- EXERCISE PROMPT
Go to the line below containing "Where should I click to: Enable" and print exactly from there through the line containing "Given: Click the decrease decimal places icon", both included. Print nothing else.

- INPUT
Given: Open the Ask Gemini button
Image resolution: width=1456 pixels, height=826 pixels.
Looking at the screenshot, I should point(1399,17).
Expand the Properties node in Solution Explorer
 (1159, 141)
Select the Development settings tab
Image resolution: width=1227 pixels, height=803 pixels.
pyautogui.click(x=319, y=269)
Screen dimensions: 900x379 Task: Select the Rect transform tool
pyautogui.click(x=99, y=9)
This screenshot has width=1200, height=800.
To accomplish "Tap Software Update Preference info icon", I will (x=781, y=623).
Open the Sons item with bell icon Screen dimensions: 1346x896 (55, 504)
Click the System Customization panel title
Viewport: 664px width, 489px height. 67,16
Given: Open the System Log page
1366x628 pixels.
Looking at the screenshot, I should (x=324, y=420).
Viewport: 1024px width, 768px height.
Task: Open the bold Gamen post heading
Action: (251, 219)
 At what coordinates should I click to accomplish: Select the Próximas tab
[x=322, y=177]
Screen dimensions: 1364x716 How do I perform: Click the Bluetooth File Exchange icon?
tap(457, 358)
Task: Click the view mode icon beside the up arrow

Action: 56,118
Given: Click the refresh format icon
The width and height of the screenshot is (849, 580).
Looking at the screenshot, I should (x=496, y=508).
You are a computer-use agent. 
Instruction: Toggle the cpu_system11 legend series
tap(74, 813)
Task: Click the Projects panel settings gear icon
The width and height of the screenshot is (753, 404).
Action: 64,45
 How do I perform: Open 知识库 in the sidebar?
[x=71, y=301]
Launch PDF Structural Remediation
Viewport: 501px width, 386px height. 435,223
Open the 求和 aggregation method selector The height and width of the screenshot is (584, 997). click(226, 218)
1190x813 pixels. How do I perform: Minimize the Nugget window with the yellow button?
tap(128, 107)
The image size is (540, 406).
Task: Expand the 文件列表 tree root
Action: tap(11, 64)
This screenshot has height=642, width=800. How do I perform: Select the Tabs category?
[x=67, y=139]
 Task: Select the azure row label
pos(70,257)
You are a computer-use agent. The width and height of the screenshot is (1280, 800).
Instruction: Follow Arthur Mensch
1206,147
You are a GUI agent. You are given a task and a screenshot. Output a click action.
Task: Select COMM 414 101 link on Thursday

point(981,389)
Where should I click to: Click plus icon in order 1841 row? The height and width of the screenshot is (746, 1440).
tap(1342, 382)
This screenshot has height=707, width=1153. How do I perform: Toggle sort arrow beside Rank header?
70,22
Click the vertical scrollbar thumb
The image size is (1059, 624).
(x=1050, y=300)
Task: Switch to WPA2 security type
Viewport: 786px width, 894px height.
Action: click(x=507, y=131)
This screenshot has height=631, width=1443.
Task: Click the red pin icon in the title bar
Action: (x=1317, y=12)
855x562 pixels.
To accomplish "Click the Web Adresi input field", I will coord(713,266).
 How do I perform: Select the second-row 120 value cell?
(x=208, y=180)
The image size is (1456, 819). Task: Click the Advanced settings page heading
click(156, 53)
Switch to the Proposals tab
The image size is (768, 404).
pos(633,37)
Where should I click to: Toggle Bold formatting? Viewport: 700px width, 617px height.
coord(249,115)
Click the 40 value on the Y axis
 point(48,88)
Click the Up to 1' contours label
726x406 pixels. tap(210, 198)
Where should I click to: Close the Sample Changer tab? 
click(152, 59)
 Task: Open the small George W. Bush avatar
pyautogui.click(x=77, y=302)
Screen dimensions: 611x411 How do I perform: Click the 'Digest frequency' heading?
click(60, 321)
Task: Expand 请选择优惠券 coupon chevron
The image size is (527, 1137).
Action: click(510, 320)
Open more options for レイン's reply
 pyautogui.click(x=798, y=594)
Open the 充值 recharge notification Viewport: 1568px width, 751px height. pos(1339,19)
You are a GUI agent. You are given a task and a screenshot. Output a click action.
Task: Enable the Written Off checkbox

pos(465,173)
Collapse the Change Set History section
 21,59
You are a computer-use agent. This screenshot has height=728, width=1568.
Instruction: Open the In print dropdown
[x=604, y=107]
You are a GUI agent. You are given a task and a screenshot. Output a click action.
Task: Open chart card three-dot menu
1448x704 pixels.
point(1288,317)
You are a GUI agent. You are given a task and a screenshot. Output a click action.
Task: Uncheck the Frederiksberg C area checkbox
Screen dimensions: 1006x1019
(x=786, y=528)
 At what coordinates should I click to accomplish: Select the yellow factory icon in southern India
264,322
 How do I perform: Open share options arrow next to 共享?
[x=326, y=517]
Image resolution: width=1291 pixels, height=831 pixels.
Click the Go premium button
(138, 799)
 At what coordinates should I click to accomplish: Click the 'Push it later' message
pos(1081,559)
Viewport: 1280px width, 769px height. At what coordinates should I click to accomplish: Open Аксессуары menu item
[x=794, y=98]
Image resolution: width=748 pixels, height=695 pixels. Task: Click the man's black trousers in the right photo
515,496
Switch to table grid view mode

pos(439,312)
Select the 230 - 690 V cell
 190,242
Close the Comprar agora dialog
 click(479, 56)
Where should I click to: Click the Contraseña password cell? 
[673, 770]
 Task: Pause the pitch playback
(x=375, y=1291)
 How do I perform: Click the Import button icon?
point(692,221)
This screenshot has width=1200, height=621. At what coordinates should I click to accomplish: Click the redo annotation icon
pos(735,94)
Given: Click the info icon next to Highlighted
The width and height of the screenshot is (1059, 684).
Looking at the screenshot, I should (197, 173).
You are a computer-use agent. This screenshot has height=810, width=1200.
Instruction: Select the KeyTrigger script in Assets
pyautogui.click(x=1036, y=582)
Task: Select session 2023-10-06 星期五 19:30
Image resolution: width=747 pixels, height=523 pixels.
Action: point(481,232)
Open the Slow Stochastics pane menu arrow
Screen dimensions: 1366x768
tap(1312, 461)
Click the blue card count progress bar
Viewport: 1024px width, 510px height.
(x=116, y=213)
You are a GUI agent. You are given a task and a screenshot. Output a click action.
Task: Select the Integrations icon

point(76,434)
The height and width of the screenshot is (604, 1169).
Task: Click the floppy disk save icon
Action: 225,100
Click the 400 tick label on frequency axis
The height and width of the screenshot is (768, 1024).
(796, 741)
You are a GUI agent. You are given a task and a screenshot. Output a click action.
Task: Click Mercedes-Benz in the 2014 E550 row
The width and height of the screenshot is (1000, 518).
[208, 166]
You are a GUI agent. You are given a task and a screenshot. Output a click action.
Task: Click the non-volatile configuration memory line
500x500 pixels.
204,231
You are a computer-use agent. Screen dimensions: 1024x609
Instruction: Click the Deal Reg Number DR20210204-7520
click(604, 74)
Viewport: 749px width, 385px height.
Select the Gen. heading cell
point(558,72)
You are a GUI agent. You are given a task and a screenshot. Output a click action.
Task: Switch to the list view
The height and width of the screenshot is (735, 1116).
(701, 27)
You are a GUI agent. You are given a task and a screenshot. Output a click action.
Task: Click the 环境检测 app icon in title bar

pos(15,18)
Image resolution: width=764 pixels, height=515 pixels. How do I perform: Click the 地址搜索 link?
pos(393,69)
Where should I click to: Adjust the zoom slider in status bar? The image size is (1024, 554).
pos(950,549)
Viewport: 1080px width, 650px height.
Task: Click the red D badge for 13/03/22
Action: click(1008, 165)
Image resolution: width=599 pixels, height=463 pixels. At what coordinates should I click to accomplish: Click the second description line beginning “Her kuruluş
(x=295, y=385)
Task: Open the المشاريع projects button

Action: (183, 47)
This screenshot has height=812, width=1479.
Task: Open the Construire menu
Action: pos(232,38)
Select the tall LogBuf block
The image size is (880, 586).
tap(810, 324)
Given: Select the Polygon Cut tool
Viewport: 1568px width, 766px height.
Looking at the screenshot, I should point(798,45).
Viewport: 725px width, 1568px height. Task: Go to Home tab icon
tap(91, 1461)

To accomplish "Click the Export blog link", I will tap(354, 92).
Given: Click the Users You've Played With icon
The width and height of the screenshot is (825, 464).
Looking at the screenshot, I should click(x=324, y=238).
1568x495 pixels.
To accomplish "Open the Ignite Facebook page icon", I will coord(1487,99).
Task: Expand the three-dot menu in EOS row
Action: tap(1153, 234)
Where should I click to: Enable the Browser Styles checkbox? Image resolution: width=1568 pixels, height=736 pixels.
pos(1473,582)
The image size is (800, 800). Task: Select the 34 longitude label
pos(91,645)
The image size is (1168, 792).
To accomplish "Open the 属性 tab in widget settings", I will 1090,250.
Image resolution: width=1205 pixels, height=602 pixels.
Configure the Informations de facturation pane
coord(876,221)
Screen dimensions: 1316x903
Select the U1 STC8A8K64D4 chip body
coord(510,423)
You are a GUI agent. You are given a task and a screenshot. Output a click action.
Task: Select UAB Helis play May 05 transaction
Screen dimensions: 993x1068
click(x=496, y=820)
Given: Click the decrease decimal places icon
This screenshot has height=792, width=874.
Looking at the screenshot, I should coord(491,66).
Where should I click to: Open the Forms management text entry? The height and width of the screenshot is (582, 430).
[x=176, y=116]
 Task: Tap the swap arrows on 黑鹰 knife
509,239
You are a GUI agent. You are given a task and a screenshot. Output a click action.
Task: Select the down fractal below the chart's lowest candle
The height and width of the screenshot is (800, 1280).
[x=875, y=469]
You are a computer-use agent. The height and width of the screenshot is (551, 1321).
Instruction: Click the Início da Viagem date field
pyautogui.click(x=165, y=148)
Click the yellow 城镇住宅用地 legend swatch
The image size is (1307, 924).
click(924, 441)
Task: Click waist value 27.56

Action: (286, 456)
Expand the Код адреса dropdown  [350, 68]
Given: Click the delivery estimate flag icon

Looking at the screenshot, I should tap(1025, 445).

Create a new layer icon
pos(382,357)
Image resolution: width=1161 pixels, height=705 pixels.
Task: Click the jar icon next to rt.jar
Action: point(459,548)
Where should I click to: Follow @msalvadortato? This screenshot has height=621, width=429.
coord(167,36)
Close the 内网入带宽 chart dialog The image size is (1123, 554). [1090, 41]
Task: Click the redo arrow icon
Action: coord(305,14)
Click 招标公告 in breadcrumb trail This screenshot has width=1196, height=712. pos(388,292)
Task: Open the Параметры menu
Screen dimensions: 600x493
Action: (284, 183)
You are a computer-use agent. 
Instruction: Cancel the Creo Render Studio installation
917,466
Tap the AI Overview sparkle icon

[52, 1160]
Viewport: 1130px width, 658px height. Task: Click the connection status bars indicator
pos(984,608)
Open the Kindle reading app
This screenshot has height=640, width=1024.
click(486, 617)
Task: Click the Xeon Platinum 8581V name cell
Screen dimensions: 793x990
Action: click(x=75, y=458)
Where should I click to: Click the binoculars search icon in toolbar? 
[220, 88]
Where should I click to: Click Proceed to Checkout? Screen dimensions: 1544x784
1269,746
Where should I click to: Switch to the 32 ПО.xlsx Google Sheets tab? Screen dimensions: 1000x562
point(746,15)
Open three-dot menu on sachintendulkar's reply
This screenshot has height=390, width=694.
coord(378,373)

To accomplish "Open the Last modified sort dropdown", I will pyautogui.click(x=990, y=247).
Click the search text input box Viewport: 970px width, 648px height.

- WRITTEN REPLY
Where should I click to: Enable the Browser Styles checkbox? Image resolution: width=1568 pixels, height=736 pixels.
pos(1473,582)
The image size is (800, 800). Task: Select the 34 longitude label
pos(91,645)
The image size is (1168, 792).
To accomplish "Open the 属性 tab in widget settings", I will 1090,250.
Image resolution: width=1205 pixels, height=602 pixels.
Configure the Informations de facturation pane
coord(876,221)
Screen dimensions: 1316x903
Select the U1 STC8A8K64D4 chip body
coord(510,423)
You are a GUI agent. You are given a task and a screenshot. Output a click action.
Task: Select UAB Helis play May 05 transaction
Screen dimensions: 993x1068
click(x=496, y=820)
Given: Click the decrease decimal places icon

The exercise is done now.